けれどその奥に、確かに“魔王の性質”が息づいている気がした。
胸が少しだけ痛くなった。
(……いやだ)
強さを求めること自体は悪くない。
でも、一人で背負う必要はない。
(真緒が一人で背負わなくていいように、私が……)
私はそっと真緒の隣に座った。
「真緒、一緒にやろっか」
真緒はぱっと顔を上げる。
「まり、てつだってくれるの?」
「うん。一緒に、もっと高くしよう」
私は、倒れやすい下の段にそっと積み木を置いた。
真緒の塔が崩れないように──支えるつもりで。
真緒は嬉しそうに笑い、私の横に寄り添ってくる。
「まり、ありがとう……!
いっしょなら、もっとつくれる!」
その言葉は無邪気なのに、胸を強く打った。
魔王が孤独だったなら、今度はそうさせない。
真緒がどれほど強い力を持っていても、その心がどれほど燃えていても、私はその隣にいられる。

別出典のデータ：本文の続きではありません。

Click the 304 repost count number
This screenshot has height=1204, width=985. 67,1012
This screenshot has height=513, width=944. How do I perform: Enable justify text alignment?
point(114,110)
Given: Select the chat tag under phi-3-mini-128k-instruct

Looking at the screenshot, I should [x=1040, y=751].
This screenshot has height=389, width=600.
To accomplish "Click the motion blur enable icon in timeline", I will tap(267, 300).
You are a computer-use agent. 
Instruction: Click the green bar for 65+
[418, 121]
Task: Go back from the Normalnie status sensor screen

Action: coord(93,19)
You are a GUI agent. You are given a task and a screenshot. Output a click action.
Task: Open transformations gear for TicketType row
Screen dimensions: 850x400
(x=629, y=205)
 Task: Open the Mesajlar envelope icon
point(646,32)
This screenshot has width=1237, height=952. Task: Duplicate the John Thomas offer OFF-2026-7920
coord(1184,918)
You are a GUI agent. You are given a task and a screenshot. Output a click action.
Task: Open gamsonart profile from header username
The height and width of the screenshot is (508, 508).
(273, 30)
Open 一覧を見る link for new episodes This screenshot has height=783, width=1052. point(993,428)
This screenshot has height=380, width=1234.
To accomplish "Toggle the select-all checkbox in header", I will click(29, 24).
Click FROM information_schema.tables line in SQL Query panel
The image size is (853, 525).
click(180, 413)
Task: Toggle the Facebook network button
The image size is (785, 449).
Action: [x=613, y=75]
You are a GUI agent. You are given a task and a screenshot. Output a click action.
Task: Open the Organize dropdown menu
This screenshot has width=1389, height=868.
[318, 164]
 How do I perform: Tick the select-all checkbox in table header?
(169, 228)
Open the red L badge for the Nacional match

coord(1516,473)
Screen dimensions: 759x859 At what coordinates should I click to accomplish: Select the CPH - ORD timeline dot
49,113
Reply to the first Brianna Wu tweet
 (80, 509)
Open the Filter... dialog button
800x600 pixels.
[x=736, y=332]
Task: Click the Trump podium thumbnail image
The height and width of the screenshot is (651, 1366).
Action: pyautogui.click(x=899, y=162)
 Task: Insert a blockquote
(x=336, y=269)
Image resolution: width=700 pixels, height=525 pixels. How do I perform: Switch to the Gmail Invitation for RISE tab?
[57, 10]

(真緒が強くなろうとするなら、私がその横で支えよう。
崩れそうになったら、下から支えればいい。
魔王にはいなかった“隣に立つ者”に──私がなる)
「まり、みて! こんなにたかくなったよ!」
「うん。真緒、すごいよ」
積み木は私たちの背丈を越えた。
真緒は誇らしげに胸を張り、私はその横でそっと微笑んだ。
こうして私は、静かに決めた。
真緒がどんな未来を選んでも──その隣には必ず私がいる、と。